How to complete this task
Below are lines of data, and only some are wanted. Please repeat exactly those from the line that has "The image size is (674, 414)." through the line that has "Click the console".

(Collected data)
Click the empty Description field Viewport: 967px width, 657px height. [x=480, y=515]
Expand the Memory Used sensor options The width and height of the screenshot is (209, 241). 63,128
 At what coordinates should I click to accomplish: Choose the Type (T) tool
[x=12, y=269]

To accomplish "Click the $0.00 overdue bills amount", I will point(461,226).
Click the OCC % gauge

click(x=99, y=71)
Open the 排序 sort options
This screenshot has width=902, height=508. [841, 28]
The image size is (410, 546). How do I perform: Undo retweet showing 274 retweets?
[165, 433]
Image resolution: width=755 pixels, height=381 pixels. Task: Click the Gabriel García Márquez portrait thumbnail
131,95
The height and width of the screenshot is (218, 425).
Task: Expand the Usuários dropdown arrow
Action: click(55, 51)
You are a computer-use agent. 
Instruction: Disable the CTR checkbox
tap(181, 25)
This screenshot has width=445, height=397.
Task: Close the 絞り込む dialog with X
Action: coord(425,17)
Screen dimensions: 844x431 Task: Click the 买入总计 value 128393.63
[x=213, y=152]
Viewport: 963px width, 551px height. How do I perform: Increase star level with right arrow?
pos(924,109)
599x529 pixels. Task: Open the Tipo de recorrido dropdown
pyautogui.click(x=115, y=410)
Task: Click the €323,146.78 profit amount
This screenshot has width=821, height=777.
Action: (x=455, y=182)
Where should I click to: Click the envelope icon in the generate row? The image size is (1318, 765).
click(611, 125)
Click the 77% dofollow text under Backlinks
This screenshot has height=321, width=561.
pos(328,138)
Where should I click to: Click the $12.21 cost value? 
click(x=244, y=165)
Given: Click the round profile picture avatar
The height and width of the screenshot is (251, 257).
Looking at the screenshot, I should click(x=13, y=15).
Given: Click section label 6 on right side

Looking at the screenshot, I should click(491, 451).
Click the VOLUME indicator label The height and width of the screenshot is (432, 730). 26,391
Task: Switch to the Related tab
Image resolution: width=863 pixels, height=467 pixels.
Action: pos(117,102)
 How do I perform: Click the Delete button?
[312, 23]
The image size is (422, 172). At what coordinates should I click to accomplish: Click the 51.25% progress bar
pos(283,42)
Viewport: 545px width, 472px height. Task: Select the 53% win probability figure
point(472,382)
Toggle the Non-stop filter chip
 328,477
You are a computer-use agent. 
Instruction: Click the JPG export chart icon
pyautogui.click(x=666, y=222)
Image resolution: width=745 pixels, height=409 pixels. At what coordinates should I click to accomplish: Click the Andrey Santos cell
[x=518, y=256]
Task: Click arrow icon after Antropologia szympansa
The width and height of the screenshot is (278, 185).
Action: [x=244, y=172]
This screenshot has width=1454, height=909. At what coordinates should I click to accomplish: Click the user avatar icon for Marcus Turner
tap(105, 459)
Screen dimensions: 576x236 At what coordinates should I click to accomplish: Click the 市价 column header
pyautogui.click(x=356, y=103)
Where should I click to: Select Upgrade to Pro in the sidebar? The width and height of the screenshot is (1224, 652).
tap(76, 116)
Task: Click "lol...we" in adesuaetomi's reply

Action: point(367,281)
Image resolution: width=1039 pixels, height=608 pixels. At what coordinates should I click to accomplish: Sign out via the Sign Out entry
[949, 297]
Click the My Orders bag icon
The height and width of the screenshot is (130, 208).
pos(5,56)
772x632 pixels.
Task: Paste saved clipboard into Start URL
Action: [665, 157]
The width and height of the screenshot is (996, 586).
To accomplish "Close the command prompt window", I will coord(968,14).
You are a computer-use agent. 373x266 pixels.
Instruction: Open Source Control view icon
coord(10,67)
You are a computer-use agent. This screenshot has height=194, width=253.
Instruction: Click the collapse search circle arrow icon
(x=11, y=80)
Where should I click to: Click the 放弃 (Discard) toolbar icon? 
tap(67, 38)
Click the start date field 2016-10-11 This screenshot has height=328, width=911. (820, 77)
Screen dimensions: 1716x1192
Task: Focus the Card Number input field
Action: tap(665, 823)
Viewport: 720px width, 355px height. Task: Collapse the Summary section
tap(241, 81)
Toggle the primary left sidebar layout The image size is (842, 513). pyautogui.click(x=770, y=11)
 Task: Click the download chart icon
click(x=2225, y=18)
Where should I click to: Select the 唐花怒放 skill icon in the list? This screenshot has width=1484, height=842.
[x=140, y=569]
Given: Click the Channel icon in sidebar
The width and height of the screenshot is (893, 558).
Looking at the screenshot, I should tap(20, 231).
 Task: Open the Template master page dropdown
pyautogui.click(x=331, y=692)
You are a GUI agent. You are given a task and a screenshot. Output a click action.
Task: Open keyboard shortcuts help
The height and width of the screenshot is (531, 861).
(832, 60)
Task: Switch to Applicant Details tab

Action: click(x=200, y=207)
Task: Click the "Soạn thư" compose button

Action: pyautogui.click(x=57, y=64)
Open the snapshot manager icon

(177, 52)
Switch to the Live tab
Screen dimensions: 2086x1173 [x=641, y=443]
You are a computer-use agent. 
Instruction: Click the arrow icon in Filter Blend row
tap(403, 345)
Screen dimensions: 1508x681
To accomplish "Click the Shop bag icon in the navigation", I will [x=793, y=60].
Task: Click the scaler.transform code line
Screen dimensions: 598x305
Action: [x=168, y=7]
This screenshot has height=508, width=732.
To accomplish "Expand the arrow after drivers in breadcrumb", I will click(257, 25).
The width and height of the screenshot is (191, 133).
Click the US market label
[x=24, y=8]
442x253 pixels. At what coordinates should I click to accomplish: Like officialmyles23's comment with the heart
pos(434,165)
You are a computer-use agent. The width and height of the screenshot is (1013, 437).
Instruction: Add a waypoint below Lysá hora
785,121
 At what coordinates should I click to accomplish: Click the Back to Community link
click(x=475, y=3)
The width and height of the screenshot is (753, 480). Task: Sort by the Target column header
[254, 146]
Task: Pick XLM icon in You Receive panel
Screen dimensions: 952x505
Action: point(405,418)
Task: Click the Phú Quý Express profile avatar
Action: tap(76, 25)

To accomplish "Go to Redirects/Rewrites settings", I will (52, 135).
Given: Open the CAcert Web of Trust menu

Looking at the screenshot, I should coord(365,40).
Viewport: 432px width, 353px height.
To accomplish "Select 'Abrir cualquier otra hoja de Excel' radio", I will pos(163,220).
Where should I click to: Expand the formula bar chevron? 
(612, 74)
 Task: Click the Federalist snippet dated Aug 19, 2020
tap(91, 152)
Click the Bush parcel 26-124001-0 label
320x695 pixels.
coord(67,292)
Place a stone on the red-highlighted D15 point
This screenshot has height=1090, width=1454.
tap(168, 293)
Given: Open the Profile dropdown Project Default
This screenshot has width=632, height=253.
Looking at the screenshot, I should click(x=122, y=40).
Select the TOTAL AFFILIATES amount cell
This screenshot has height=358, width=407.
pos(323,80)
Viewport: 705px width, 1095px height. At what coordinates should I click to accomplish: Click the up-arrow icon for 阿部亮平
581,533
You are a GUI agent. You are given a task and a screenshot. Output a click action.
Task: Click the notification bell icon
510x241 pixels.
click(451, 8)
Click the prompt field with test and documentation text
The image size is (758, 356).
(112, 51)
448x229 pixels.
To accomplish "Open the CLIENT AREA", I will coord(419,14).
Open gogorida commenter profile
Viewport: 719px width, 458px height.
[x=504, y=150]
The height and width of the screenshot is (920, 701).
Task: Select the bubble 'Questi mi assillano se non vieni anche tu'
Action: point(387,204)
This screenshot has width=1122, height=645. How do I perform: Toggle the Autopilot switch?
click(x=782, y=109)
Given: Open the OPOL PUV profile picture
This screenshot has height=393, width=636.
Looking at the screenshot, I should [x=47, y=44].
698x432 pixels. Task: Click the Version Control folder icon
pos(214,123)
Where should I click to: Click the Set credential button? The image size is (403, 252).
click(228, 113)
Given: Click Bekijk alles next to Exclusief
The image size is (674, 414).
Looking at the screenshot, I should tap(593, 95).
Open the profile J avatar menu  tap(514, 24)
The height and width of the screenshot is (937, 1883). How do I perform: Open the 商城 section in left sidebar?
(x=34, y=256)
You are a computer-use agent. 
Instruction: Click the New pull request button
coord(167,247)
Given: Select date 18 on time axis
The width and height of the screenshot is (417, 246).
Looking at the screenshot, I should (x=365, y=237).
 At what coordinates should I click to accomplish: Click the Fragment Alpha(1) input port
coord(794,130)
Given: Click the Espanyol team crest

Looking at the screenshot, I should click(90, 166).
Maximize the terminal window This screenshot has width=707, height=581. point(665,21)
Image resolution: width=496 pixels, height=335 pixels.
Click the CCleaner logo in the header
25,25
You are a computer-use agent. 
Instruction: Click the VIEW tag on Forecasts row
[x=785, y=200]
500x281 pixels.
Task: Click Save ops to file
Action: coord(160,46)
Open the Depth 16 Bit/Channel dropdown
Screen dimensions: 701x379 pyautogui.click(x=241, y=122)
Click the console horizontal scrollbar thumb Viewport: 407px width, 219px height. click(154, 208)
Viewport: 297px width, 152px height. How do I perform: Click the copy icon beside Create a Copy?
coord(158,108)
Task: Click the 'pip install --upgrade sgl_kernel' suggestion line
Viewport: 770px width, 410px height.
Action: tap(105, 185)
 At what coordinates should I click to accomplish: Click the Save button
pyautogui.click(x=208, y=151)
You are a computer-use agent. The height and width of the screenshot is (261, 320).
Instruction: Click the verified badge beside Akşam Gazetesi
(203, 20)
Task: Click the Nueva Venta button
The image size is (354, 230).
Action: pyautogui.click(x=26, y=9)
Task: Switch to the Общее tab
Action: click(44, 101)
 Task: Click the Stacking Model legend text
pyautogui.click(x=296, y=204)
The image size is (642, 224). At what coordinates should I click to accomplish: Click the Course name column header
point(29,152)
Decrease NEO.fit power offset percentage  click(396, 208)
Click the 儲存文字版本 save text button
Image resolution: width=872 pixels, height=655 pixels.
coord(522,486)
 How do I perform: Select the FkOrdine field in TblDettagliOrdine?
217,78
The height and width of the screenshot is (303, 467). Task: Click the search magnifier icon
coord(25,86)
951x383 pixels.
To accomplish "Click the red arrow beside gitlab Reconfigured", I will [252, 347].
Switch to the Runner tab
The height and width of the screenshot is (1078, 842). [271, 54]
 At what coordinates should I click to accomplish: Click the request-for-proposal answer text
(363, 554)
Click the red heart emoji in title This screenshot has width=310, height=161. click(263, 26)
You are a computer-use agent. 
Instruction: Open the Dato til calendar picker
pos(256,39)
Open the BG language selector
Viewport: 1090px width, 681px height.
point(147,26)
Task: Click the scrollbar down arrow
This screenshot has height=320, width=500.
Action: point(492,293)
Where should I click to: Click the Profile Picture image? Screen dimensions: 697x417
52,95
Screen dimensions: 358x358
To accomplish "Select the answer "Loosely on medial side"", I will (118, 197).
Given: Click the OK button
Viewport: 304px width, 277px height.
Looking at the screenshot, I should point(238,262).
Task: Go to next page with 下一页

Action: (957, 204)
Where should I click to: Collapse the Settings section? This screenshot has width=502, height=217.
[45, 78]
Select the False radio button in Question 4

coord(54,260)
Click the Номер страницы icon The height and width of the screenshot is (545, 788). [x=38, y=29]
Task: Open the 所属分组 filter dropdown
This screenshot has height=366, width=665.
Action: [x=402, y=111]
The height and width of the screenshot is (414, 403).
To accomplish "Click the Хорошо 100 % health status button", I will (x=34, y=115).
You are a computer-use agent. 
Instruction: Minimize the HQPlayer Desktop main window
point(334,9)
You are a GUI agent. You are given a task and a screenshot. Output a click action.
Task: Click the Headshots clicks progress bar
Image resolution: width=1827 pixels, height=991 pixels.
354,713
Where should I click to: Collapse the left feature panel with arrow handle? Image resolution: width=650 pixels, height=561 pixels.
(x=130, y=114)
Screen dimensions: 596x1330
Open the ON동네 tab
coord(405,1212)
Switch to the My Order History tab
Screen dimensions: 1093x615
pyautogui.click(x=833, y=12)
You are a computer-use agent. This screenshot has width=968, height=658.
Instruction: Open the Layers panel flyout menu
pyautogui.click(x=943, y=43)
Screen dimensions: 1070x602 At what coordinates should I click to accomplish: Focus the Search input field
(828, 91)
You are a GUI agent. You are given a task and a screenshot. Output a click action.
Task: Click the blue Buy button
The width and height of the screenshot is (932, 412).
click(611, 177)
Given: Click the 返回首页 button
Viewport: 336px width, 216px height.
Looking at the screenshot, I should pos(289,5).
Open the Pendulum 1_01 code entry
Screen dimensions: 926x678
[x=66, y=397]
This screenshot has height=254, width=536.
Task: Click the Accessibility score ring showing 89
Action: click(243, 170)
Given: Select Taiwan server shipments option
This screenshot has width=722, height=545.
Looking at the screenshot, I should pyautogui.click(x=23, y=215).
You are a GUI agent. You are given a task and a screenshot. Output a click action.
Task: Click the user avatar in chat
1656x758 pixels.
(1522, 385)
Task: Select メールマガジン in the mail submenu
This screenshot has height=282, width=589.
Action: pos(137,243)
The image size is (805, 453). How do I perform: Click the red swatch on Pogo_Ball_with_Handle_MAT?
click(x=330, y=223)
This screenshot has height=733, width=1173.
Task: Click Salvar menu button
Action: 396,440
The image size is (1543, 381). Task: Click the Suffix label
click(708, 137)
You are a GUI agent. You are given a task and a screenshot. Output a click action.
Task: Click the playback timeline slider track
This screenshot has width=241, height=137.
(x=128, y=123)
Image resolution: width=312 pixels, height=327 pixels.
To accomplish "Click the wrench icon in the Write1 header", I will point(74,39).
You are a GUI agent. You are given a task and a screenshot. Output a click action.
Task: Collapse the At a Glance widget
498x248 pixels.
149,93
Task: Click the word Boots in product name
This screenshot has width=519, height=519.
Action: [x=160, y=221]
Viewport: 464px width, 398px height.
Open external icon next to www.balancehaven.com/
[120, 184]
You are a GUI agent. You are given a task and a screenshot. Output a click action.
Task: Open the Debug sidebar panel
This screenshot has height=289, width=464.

Solution for this exercise
The image size is (674, 414).
Looking at the screenshot, I should tap(593, 95).
Open the profile J avatar menu  tap(514, 24)
The height and width of the screenshot is (937, 1883). How do I perform: Open the 商城 section in left sidebar?
(x=34, y=256)
You are a computer-use agent. 
Instruction: Click the New pull request button
coord(167,247)
Given: Select date 18 on time axis
The width and height of the screenshot is (417, 246).
Looking at the screenshot, I should (x=365, y=237).
 At what coordinates should I click to accomplish: Click the Fragment Alpha(1) input port
coord(794,130)
Given: Click the Espanyol team crest

Looking at the screenshot, I should click(90, 166).
Maximize the terminal window This screenshot has width=707, height=581. point(665,21)
Image resolution: width=496 pixels, height=335 pixels.
Click the CCleaner logo in the header
25,25
You are a computer-use agent. 
Instruction: Click the VIEW tag on Forecasts row
[x=785, y=200]
500x281 pixels.
Task: Click Save ops to file
Action: coord(160,46)
Open the Depth 16 Bit/Channel dropdown
Screen dimensions: 701x379 pyautogui.click(x=241, y=122)
Click the console horizontal scrollbar thumb Viewport: 407px width, 219px height. click(154, 208)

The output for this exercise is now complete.